[Saved entries]

○ ○ ○ ○ ○

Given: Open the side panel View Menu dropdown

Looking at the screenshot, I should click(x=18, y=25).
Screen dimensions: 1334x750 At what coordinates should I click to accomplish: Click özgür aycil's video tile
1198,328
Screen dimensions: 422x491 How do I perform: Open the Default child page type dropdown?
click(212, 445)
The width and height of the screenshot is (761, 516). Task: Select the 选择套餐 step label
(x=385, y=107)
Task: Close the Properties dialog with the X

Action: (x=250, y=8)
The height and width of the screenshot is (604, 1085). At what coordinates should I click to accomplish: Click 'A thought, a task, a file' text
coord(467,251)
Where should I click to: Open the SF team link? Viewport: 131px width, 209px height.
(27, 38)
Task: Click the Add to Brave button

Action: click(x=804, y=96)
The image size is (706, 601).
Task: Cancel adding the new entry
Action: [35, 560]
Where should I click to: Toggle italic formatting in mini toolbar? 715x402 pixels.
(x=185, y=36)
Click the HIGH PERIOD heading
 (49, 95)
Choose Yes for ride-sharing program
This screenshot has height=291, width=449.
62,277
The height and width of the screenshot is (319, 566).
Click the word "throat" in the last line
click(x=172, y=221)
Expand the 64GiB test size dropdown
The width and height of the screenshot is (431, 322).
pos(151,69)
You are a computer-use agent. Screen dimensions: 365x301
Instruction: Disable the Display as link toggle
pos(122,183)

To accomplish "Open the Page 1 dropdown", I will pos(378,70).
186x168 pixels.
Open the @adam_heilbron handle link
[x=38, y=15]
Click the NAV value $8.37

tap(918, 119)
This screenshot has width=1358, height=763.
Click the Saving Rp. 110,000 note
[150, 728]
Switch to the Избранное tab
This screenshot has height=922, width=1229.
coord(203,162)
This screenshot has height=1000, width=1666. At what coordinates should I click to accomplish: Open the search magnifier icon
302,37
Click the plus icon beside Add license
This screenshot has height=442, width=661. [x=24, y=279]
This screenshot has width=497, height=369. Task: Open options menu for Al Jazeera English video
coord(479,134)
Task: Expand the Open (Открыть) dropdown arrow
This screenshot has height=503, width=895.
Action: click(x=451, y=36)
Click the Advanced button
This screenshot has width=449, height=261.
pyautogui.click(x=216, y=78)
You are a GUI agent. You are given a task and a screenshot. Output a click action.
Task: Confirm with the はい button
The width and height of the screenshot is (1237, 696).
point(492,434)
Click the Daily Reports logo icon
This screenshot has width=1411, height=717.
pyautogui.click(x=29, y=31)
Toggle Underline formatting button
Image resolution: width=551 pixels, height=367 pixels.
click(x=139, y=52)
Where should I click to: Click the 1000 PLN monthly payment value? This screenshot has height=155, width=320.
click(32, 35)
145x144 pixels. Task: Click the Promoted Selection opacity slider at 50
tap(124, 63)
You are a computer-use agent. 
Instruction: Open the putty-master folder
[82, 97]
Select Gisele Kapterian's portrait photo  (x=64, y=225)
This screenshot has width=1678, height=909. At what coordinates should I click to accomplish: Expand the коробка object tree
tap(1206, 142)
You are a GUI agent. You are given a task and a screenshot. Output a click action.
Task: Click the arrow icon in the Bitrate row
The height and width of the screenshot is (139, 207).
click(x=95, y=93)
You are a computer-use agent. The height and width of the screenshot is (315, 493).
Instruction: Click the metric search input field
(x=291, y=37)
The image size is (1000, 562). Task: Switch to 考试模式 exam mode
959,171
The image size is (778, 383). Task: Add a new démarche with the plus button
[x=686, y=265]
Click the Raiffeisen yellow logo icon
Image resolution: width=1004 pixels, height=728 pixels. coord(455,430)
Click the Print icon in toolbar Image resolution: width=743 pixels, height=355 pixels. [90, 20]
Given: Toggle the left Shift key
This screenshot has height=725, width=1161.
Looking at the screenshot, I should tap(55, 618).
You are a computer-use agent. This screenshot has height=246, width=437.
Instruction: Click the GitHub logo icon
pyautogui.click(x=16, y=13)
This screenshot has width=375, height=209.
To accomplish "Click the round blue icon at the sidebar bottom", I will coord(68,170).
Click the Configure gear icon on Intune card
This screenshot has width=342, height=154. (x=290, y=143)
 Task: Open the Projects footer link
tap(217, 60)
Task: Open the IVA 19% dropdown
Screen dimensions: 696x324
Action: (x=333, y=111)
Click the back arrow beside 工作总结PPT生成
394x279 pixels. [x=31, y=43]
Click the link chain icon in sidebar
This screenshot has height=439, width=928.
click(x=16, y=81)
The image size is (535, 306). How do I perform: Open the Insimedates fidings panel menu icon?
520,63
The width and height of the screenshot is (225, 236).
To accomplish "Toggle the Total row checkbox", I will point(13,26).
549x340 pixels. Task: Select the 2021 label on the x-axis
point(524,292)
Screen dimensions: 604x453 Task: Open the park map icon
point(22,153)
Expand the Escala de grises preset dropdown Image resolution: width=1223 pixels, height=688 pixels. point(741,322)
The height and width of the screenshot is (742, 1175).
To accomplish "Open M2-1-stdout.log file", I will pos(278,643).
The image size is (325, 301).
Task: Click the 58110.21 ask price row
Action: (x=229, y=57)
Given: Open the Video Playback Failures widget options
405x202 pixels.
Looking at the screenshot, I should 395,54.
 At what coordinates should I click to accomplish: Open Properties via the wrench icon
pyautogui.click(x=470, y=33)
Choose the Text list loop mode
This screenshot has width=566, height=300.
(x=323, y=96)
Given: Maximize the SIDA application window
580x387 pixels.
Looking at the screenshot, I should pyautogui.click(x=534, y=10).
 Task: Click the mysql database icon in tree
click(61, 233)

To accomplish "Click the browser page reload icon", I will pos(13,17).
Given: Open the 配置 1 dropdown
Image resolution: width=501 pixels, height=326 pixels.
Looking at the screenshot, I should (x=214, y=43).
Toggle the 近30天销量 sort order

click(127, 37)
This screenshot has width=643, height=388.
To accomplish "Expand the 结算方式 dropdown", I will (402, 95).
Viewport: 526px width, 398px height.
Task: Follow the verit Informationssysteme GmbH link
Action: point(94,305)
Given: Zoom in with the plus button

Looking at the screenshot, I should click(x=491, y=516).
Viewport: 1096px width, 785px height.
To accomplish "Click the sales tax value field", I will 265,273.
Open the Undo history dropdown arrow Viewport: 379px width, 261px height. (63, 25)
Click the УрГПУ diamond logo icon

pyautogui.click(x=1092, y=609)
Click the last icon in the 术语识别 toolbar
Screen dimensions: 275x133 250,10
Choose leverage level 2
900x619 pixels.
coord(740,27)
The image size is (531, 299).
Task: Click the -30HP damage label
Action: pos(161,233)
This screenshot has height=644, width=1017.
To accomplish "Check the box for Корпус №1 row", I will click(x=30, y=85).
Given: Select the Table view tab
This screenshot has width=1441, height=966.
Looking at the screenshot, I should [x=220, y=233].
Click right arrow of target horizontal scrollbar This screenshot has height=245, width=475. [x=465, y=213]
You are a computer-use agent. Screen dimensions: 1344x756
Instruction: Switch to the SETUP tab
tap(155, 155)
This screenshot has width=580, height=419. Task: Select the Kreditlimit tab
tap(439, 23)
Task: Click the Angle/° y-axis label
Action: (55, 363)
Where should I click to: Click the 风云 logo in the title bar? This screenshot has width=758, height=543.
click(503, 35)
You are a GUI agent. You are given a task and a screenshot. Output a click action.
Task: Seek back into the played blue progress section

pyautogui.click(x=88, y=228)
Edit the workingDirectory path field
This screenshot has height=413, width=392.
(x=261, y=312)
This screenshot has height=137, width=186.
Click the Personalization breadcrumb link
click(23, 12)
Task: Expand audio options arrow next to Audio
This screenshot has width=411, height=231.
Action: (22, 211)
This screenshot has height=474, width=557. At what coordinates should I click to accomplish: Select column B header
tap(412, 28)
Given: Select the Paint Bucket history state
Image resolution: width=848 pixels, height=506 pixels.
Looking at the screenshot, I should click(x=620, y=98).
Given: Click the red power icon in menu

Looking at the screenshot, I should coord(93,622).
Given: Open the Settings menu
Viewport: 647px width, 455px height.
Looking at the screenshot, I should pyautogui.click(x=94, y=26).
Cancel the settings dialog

○ ○ ○ ○ ○

Task objective ::
Stop at the line containing "You are a computer-use agent. Screen dimensions: 365x301". Please print exactly every line before it from the start of the records, plus that line itself, and nothing else.

Finished exercise ::
Given: Open the side panel View Menu dropdown

Looking at the screenshot, I should click(x=18, y=25).
Screen dimensions: 1334x750 At what coordinates should I click to accomplish: Click özgür aycil's video tile
1198,328
Screen dimensions: 422x491 How do I perform: Open the Default child page type dropdown?
click(212, 445)
The width and height of the screenshot is (761, 516). Task: Select the 选择套餐 step label
(x=385, y=107)
Task: Close the Properties dialog with the X

Action: (x=250, y=8)
The height and width of the screenshot is (604, 1085). At what coordinates should I click to accomplish: Click 'A thought, a task, a file' text
coord(467,251)
Where should I click to: Open the SF team link? Viewport: 131px width, 209px height.
(27, 38)
Task: Click the Add to Brave button

Action: click(x=804, y=96)
The image size is (706, 601).
Task: Cancel adding the new entry
Action: [35, 560]
Where should I click to: Toggle italic formatting in mini toolbar? 715x402 pixels.
(x=185, y=36)
Click the HIGH PERIOD heading
 (49, 95)
Choose Yes for ride-sharing program
This screenshot has height=291, width=449.
62,277
The height and width of the screenshot is (319, 566).
Click the word "throat" in the last line
click(x=172, y=221)
Expand the 64GiB test size dropdown
The width and height of the screenshot is (431, 322).
pos(151,69)
You are a computer-use agent. Screen dimensions: 365x301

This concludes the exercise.